## Given exercise
Retype the passage below on Freud, Freudo-Marxism, and the family word for word, in full.

## Passage shown
╭──

The second denial of the family is of an ethical character and comes from Sigmund Freud (1856-1939) and his followers. If Marxism attacks the philosophical bases of the familial institution, Freudianism attacks its moral foundation. The family is, in fact, a reservoir of moral values, that arise from the effort of generations to progress morally and materially. Freud opposed Christian morality, based on the spirit of sacrifice, with a hedonist morality, based on pleasure, the libido, which constitutes the hinge of psychoanalytic theory. The Austrian psychoanalyst introduced two new ethical categories: the repression and the liberation of instincts. Man ought to free himself from repressive morality which prevents him from realising himself, in order to give a free outlet to his own desires and his sexual urges. A disciple of Freud, Wilhelm Reich (1897-1957), sought to combine psychoanalysis with the doctrines of Marx. He was the founder of so-called Freudo-Marxism which lies at the roots of the student revolt of 1968. Its principal theoretician was Herbert Marcuse (1898-1979). The fundamental thesis of 1968 is that Marxism must be overcome because it limits itself to a political revolution without subverting the values of culture and daily life.
One of the foundational texts of 1968 was The Death of the Family8 by David Cooper (1931-1986). For Cooper, the bourgeois “happy family” is indissoluble and therefore lies at the root of all social repression. The “madness” is not only the response to pathological institutions like the family, but it is a value in itself, the foundation of a new political consciousness.
It should be added that the intellectuals of the destruction of the family who prepared 1968 did not limit themselves to works of philosophical theory but, in accordance with the principles of Marxism, demonstrated the strength of their ideas by initiating concrete projects for the conquest of power.
It was the communist theoretician Antonio Gramsci (1891-1937) who elaborated the strategy for the conquest of power in the West, and the American author Saul Alinsky (1909-1972) set out its most radical conception and “the long march through the institutions”.9 Among Alinsky’s disciples is Hillary Clinton, whose senior thesis at Wellesley College, written in 1968, was titled: “There is only the Fight . . . : An Analysis of the Alinsky Model.”

╰──

Data drawn from a collection

╭──

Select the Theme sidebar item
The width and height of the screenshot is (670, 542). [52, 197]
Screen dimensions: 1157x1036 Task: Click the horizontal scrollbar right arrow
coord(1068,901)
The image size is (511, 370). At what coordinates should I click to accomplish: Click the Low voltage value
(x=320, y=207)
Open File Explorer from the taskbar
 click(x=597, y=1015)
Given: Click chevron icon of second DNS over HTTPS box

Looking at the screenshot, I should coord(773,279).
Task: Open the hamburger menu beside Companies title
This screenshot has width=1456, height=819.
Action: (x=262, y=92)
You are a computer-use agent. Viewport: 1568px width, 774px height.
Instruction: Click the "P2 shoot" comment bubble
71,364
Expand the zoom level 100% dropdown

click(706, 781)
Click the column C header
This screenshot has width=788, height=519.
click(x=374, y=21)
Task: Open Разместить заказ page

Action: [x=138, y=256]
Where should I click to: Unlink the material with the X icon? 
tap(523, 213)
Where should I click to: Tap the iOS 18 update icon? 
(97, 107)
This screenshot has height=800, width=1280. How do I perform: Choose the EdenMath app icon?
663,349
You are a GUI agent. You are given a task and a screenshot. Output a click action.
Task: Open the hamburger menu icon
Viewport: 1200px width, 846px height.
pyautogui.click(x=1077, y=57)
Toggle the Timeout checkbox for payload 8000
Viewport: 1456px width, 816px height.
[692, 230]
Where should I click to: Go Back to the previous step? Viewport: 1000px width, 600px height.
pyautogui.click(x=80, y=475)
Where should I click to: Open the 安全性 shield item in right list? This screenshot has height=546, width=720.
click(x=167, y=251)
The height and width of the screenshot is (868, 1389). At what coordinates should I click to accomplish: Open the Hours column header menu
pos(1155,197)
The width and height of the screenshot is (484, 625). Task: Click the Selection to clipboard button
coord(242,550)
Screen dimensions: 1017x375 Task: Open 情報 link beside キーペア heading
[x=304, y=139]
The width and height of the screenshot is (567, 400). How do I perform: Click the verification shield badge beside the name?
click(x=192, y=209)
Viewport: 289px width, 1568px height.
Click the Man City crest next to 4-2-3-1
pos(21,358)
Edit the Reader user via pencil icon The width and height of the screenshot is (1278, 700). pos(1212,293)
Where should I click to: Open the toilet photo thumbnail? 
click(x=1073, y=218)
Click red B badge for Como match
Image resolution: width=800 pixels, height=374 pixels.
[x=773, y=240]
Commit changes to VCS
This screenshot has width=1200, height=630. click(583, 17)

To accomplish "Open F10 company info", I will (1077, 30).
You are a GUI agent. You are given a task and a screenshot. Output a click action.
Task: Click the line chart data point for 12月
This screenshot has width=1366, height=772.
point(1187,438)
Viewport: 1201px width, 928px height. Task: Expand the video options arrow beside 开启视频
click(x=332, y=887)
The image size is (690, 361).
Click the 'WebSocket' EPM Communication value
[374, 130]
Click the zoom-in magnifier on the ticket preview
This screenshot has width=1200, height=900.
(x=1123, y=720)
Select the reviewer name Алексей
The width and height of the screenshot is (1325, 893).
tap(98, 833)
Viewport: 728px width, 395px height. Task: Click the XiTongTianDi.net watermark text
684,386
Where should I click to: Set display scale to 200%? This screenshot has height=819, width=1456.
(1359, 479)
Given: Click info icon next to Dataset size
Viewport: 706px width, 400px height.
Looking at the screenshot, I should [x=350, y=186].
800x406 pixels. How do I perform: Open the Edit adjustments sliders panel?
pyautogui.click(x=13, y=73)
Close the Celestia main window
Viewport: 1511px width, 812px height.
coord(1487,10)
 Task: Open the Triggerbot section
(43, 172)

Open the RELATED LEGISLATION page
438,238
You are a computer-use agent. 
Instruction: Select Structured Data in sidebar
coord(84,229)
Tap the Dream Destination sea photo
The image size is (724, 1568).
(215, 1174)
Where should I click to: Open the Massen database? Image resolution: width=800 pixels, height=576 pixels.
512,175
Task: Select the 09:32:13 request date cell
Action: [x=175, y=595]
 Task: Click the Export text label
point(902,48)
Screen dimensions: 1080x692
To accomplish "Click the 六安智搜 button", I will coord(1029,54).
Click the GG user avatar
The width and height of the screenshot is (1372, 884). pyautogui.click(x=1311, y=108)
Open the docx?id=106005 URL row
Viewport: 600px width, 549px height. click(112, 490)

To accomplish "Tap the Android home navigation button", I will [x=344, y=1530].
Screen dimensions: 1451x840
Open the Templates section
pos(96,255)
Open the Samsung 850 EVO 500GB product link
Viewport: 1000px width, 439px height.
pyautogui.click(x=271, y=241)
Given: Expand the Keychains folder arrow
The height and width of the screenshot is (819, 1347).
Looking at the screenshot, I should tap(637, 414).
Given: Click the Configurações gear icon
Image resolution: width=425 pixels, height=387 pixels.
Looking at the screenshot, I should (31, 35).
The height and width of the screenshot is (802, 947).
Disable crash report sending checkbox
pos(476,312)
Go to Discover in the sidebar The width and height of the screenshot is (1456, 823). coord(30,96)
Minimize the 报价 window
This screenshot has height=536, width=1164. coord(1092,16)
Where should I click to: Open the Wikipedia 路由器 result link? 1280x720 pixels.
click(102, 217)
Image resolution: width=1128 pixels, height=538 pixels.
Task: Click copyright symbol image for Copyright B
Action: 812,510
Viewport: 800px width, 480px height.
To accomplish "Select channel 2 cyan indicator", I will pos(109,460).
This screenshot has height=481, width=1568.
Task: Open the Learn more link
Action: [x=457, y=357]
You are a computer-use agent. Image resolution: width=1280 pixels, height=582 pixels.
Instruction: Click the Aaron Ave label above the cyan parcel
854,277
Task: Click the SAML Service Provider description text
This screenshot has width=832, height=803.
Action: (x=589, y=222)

╰──

## Task response
The second denial of the family is of an ethical character and comes from Sigmund Freud (1856-1939) and his followers. If Marxism attacks the philosophical bases of the familial institution, Freudianism attacks its moral foundation. The family is, in fact, a reservoir of moral values, that arise from the effort of generations to progress morally and materially. Freud opposed Christian morality, based on the spirit of sacrifice, with a hedonist morality, based on pleasure, the libido, which constitutes the hinge of psychoanalytic theory. The Austrian psychoanalyst introduced two new ethical categories: the repression and the liberation of instincts. Man ought to free himself from repressive morality which prevents him from realising himself, in order to give a free outlet to his own desires and his sexual urges. A disciple of Freud, Wilhelm Reich (1897-1957), sought to combine psychoanalysis with the doctrines of Marx. He was the founder of so-called Freudo-Marxism which lies at the roots of the student revolt of 1968. Its principal theoretician was Herbert Marcuse (1898-1979). The fundamental thesis of 1968 is that Marxism must be overcome because it limits itself to a political revolution without subverting the values of culture and daily life.
One of the foundational texts of 1968 was The Death of the Family8 by David Cooper (1931-1986). For Cooper, the bourgeois “happy family” is indissoluble and therefore lies at the root of all social repression. The “madness” is not only the response to pathological institutions like the family, but it is a value in itself, the foundation of a new political consciousness.
It should be added that the intellectuals of the destruction of the family who prepared 1968 did not limit themselves to works of philosophical theory but, in accordance with the principles of Marxism, demonstrated the strength of their ideas by initiating concrete projects for the conquest of power.
It was the communist theoretician Antonio Gramsci (1891-1937) who elaborated the strategy for the conquest of power in the West, and the American author Saul Alinsky (1909-1972) set out its most radical conception and “the long march through the institutions”.9 Among Alinsky’s disciples is Hillary Clinton, whose senior thesis at Wellesley College, written in 1968, was titled: “There is only the Fight . . . : An Analysis of the Alinsky Model.”